Beyond these warnings, which apply to all Bayesian MCMC analyses, NMA models have particular properties that require careful examination.

2.3.1 Choice of Reference Treatment

While the likelihood is not altered by a change in which treatment is taken to be ‘treatment 1’, the choice of the reference treatment can sometimes affect the posterior estimates because prior distributions cannot be totally non-informative. However, for the vague prior distributions we suggest throughout for μi and d1k (see Section 2.3.2), we expect the effect to be negligible. Choice should therefore be based on ease of interpretation, with placebo or a standard treatment usually taken as treatment 1. In larger networks, it is preferable to choose as treatment 1 a treatment that is in the ‘centre’ of the network. In other words, choose the treatment that has been trialled against the highest number of other treatments. The purpose of this is to reduce strong correlations that may otherwise be induced between mean treatment effects for pairs of treatments, which can slow convergence and make for inefficient sampling from the posterior distribution, although in theory if enough samples are collected, results can still be used for inference.

2.3.2 Choice of Prior Distributions

We recommend vague or flat prior distributions, such as Normal(0,1002), throughout for μi and d1k. Informative prior distributions for relative effect measures would require special justification but can be easily implemented by specifying, for example, d[k]~dnorm(0,0.1) to represent a normal distribution with mean 0 and precision 0.1 (variance = 10) for the relative effects of all treatments compared with the reference. Normal prior distributions are appropriate when the treatment effects are defined on a continuous scale ranging from minus to plus infinity (such as the LORs). For treatment effects defined on scales with a different range, different prior distributions need to be considered – see Section 2.3.3.

It has become standard practice to also set vague prior distributions for the between-trial variances. For binomial with logit link models, the usual practice is to place a uniform prior distribution on the standard deviation, for example, σ ~ Uniform(0,2). The upper limit of 2 represents a huge range of trial-specific treatment effects (Spiegelhalter et al., 2004, table 5.2). For example, if the median treatment effect was an OR of 1.5 (i.e. LOR of 0.405), then we would expect 95% of trials to have true ORs between 0.2 and 11 (calculated as exp(0.405 ± 2)). The posterior distribution of σ should always be inspected to ensure that it is sufficiently different from the prior distribution as this would otherwise indicate that the prior distribution is dominating the data and no posterior updating has taken place. This can be done in WinBUGS by plotting the posterior density of sd (see Figures 2.1 and 2.7) or by exporting the simulated values into other software and plotting them there.

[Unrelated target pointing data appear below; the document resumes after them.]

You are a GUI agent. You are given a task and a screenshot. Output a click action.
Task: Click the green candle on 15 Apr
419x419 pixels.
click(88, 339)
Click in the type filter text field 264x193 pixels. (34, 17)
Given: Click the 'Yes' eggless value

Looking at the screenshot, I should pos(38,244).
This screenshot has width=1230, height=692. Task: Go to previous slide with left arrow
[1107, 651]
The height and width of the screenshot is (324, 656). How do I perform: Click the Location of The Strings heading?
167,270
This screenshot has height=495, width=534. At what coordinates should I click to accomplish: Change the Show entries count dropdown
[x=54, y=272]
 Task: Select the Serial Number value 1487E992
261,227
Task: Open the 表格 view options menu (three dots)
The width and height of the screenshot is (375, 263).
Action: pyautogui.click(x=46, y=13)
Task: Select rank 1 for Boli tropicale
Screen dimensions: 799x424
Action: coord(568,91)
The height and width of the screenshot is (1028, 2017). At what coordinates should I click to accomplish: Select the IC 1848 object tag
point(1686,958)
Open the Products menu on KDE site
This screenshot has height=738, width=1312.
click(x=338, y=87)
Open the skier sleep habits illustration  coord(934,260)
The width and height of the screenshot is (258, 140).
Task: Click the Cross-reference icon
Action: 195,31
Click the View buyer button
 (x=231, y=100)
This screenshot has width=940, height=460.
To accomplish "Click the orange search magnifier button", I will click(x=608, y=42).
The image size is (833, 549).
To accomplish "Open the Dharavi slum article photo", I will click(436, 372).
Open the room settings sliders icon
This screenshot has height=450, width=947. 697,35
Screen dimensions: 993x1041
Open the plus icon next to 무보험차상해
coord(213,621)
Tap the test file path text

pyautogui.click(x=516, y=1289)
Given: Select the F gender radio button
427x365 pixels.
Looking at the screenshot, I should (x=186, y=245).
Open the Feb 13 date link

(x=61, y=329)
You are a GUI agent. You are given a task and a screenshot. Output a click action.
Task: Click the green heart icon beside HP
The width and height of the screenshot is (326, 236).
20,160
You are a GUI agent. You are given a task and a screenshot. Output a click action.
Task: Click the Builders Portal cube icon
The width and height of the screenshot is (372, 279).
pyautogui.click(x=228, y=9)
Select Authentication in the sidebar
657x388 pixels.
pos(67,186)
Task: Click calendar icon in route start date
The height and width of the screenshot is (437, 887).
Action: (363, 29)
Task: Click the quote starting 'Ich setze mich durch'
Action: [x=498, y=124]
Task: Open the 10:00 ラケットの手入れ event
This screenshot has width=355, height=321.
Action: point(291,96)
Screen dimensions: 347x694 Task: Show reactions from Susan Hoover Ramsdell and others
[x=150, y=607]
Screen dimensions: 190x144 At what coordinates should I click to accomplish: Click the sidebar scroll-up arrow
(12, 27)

An alternative approach, which was once popular but has since fallen out of favour, is to set a vague gamma prior distribution on the precision, for example, 1/σ 2 ~ Gamma(0.001,0.001). This approach gives a low prior weight to unfeasibly large σ on the logit scale but is actually quite informative when low values of σ are possible, and inferences are sensitive to the specific parameters of the gamma distribution chosen when data are sparse (Gelman, 2006). One specific disadvantage is that this puts considerable weight on values of σ near zero but, on the other hand, it rules out values of σ at zero. This may be desirable, because it is not uncommon, particularly when data are sparse, that MCMC sampling can ‘get stuck’ at σ ≈ 0, leading to spikes in the posterior distribution of both σ and the treatment effect parameters d1k. In these cases a gamma prior distribution may improve numerical stability and speed convergence. Half-normal prior distributions constrained to be positive can also be useful when data are sparse.

However they are formulated, there are major disadvantages in routinely using vague prior distributions for the between-study heterogeneity, although this has become a widely accepted practice. In the absence of large numbers of large trials for at least one comparison (at least four or five trials have been suggested as a minimum (Gelman, 2006)), the posterior distribution of σ will be poorly identified and likely to include values that, on reflection, are implausibly high or, possibly, implausibly low. Two further alternatives may be useful when there is insufficient data to adequately estimate the between-trial variation. The first is the use of external data (Higgins and Whitehead, 1996). If there is insufficient data in the meta-analysis, it may be reasonable to use an estimate for σ from a larger meta-analysis on the same trial outcome involving a similar treatment for a similar condition. The posterior distribution, or a posterior predictive distribution (Lunn et al., 2013) (see also Chapters 3 and 8), from such an analysis could be used to approximate an informative prior distribution. Alternatively, prior distributions derived from large numbers of meta-analyses can be used, with the appropriate prior distribution chosen depending on the outcome type and the type of treatments being compared (Turner et al., 2012, 2015b). Chapter 6 discusses issues caused by sparse data in more detail.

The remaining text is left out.